Return every line of the records below that contains the word "page".

» **DATASET**
------------------------------------------------------------------------
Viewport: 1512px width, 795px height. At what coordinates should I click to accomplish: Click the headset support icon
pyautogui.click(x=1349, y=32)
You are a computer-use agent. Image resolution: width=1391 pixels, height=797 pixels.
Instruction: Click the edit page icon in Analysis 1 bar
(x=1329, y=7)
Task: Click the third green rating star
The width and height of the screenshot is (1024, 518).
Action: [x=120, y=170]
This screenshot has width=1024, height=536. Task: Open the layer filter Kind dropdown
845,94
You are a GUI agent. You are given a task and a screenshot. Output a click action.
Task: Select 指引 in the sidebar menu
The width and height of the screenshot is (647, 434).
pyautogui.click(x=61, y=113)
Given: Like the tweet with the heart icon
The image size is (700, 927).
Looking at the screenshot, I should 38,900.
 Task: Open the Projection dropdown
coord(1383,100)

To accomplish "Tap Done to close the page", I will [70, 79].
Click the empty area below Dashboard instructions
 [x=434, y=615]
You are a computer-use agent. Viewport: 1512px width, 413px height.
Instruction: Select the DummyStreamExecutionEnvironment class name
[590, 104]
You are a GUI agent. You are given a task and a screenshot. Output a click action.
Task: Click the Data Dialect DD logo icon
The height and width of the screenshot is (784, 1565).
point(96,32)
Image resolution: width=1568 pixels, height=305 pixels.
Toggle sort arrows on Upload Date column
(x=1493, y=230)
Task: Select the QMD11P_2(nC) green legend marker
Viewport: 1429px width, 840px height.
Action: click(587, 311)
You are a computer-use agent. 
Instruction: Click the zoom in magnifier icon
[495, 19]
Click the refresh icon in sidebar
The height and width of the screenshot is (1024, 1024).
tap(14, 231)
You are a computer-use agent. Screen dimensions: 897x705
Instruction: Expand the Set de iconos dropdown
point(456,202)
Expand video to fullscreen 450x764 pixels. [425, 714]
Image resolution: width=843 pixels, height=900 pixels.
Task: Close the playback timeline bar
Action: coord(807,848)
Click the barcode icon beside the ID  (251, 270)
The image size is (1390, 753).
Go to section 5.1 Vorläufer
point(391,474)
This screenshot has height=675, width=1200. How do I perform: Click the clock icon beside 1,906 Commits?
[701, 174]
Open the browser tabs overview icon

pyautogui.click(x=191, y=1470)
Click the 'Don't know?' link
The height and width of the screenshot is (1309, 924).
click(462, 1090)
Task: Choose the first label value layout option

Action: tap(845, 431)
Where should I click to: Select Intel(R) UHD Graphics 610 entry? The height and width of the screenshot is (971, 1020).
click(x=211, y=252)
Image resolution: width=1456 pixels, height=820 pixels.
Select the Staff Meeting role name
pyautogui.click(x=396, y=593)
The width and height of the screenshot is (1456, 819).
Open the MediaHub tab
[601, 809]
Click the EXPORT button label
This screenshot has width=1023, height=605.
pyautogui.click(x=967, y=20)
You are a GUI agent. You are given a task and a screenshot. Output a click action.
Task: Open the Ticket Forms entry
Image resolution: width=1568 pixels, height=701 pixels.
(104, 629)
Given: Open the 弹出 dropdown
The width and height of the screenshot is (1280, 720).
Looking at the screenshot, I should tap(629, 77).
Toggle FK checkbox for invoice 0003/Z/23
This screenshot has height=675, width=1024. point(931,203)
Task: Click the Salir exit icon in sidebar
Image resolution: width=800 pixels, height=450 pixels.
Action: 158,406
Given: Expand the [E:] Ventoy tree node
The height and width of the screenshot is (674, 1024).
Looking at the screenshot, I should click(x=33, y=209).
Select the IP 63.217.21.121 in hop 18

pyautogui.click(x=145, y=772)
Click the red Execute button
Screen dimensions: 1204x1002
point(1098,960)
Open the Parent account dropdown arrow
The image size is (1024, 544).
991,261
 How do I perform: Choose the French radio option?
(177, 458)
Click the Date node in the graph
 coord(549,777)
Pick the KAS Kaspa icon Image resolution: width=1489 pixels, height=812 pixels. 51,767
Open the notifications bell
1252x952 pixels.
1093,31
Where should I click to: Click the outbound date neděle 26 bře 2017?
------------------------------------------------------------------------
» **RESULT OF THIS TASK**
Instruction: Click the edit page icon in Analysis 1 bar
To accomplish "Tap Done to close the page", I will [70, 79].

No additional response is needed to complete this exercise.